• Exercise objective
Retype the records in full, and please keep the pictures out of the copy.

• The records

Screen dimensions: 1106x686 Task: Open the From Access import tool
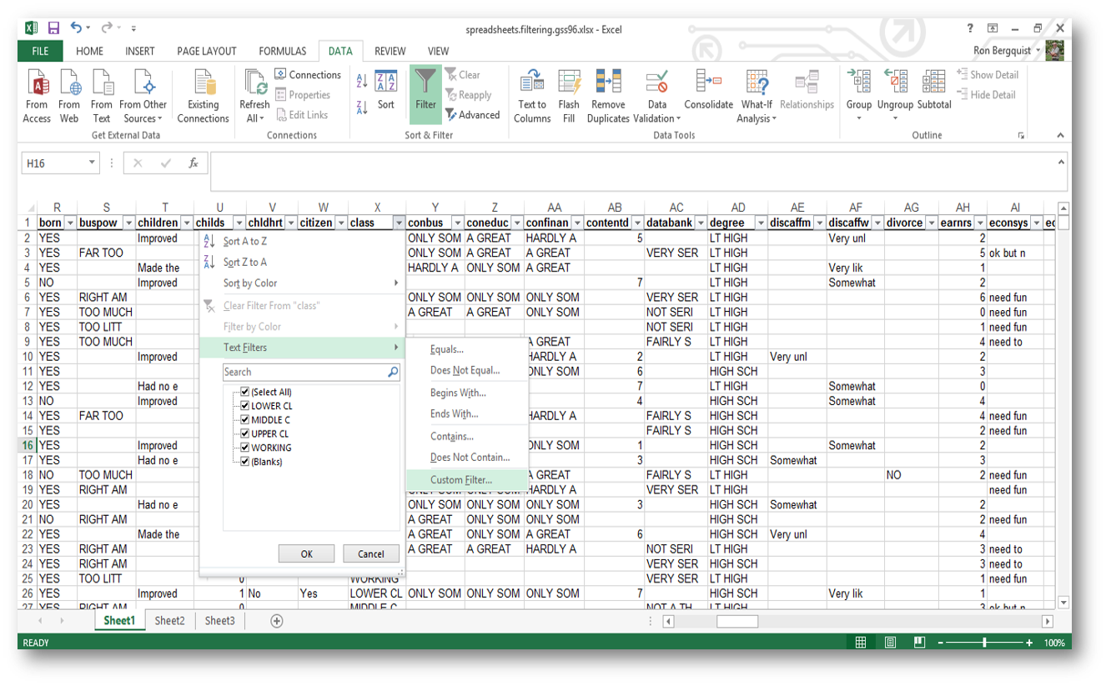37,94
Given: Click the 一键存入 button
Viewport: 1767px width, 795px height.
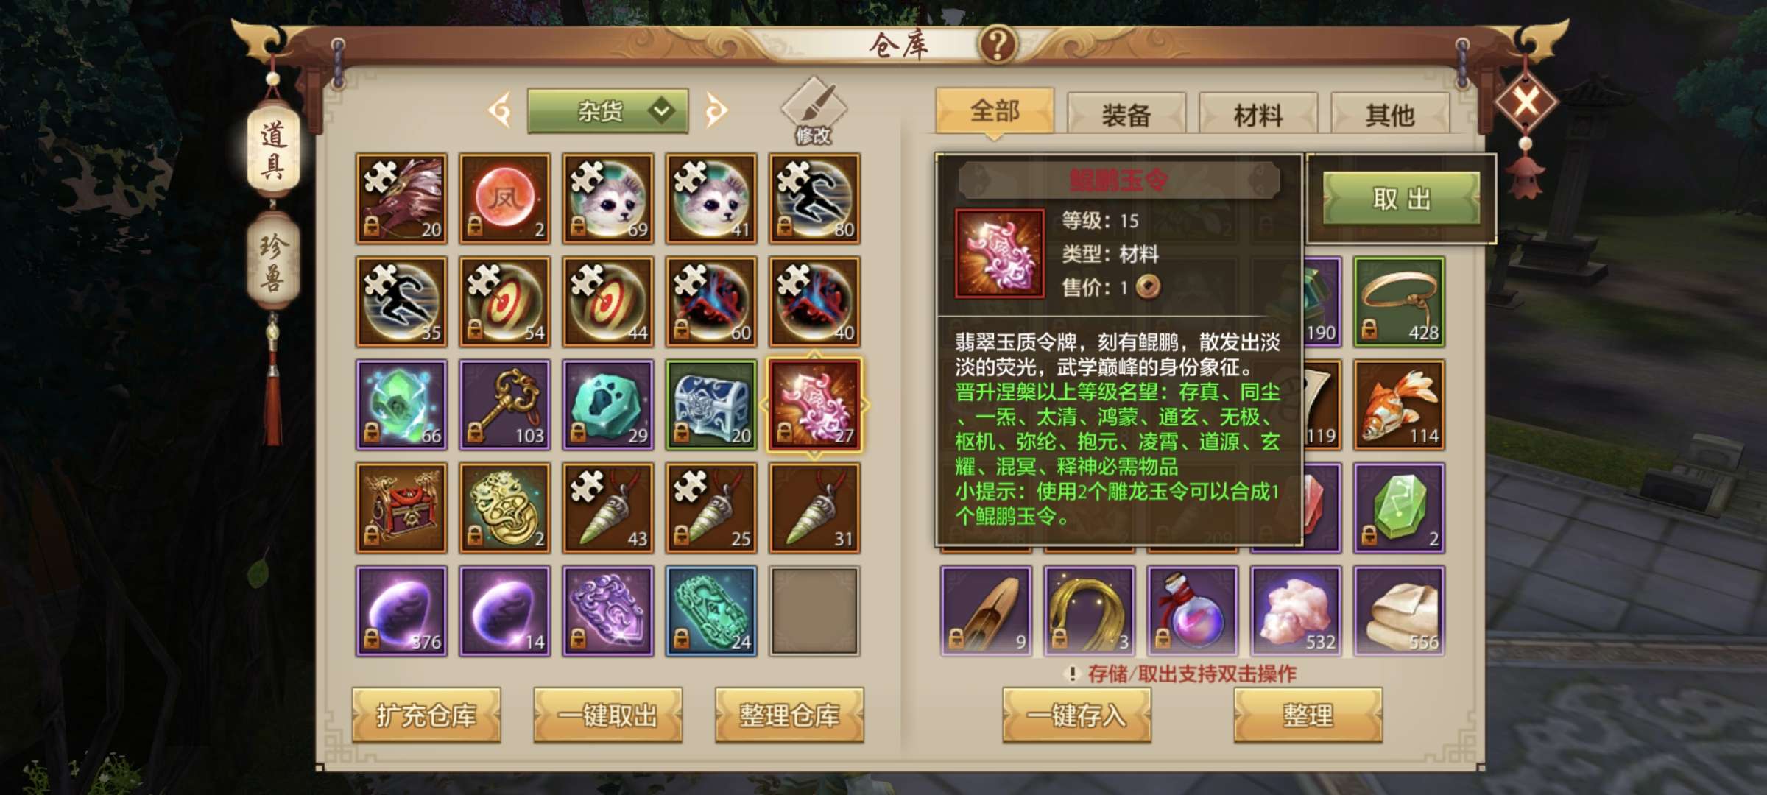Looking at the screenshot, I should point(1076,715).
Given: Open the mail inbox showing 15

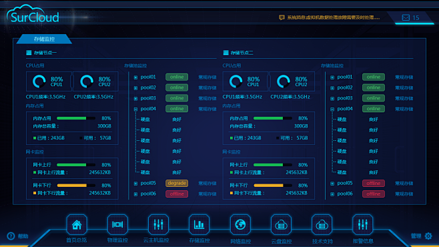Looking at the screenshot, I should pos(410,17).
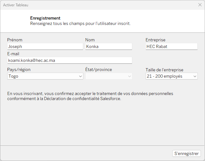Click the Prénom field containing Joseph
205x161 pixels.
click(45, 46)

• Your solution
Screen dimensions: 1106x686 Task: Open the From Access import tool
37,94
Given: Click the 一键存入 button
Viewport: 1767px width, 795px height.
Looking at the screenshot, I should point(1076,715).
Given: Open the mail inbox showing 15

Looking at the screenshot, I should pos(410,17).
Click the Prénom field containing Joseph
205x161 pixels.
click(45, 46)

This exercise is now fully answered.